■ **Work instruction**
Write out the data below word for word, changing nothing.

(Stored data entries)

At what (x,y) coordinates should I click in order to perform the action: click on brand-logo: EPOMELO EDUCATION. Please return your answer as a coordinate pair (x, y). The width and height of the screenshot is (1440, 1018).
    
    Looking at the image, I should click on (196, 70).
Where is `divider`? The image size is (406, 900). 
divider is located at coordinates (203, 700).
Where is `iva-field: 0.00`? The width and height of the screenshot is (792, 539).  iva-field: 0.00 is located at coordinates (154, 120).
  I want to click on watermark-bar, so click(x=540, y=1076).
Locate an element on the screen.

■ **Exercise result**
At what (x,y) coordinates should I click in order to perform the action: click on brand-logo: EPOMELO EDUCATION. Please return your answer as a coordinate pair (x, y). The width and height of the screenshot is (1440, 1018).
    
    Looking at the image, I should click on (196, 70).
Where is `divider`? The image size is (406, 900). 
divider is located at coordinates (203, 700).
Where is `iva-field: 0.00`? The width and height of the screenshot is (792, 539).  iva-field: 0.00 is located at coordinates (154, 120).
  I want to click on watermark-bar, so click(x=540, y=1076).
Locate an element on the screen.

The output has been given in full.